Blackpool press officer Matthew Williams said: “I was in the press box and they were play-fighting, when Chaddy waded in and seemed to be kicking 10 bells out of Bloomfield Bear.”
Chaddy claimed Broomfield was trying to damage his beak. “Ninety per cent of mascots are top guys,” he said. “But some of them think if they can floor Chaddy the Owl they can be in the newspapers.”
Two season’s earlier, in a match against Peterborough, a linesman kept flagging Carlo Corrazin offside when he wasn’t. Chaddy was sent for an early bath when it was discovered that he had been mistaken for Carlo.
2004: Robbie the Bobby (Bury FC)
Sacked after making obscene gestures to Howard Webb. Although named after the founder of the modern police force, Robby had a string of offences, and was dismissed by Mike Dean for belly-flopping on th pith and mooning at Bristol City supporters., Previous incidents included tearing the ears off Peterborough United’s rabbit mascot as well as being involved in a brawl with Cardiff City’s Bartley the Bluebird.
“When I realised Bartley wasn’t playing, I clouted him a couple of times and then ripped his head off,” said Jonathan Pollard (for it was he). “I think I broke his nose and I’m sure he lost a tooth or two.”
2011: Deepdale Duck (Preston North End)
Deepdale has a history of winding up the oppo, and even prompted Everton to attempt to ban him. Sent off against Derby for annoying and distracting their goalkeeper, he then twice interrupted BBC presenter Mark Clement during his ‘links’ from the tunnel.
2011: Sammy the Tammy (Dunfermline)
Got into a cardboard tank and aimed his gun at Raith Rovers fans, while the PA system played the sound of gunfire. The incident came shortly after a petrol bomb was sent to Celtic manager Neil Lennon – and the downfall of another member of the Scottish mascot community.
2011: Rossco the Staggie (Ross County)
Rossco, aka Glasgow Rangers fan David Purvis, made online comments about Neil Lennon on his Staggie Facebook page:
“He went for Ally McCoist after the match. The guy’s a sewer rat. […] Lennon you’re a dirty c***. Hope you get whats coming to you yah dirty b******. Call yourself a manager. There will be some scrap in Glasgow tonight.”
Taxi for Staggie.
2011: Donny Dog (Doncaster Rovers)
Testosterone-fuelled violence is not the only blot on the reputation of Britain’s mascot community.

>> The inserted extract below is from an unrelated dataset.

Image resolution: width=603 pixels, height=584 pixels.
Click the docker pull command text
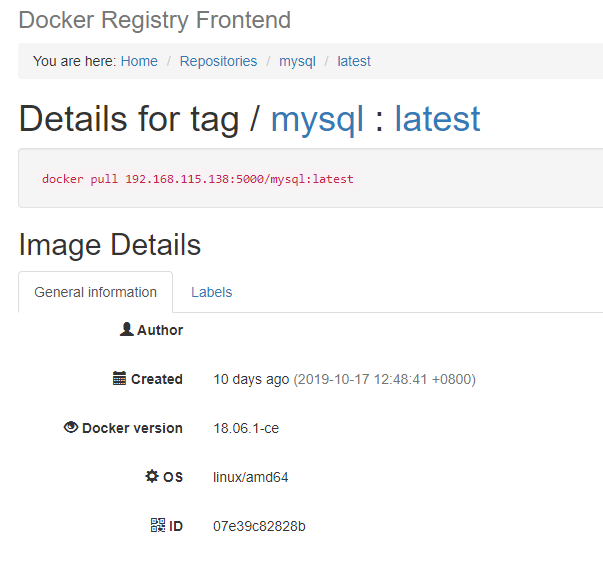(x=198, y=179)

Donny Dog was sacked for taking off his sweaty dog suit and revealing something much hotter: Rovers supporter Tracey Chandler dressed in lingerie. It was all for a children’s charity of course, but that didn’t stop the club from summarily sacking her for “disgracing” its reputation.
Club chairman John Ryan subsequently offered Tracy her job back for the following season. “We were just a bit concerned about the sexualisation of young children,” he said. “It’s a tricky area these days.”
And certainly not good for the game.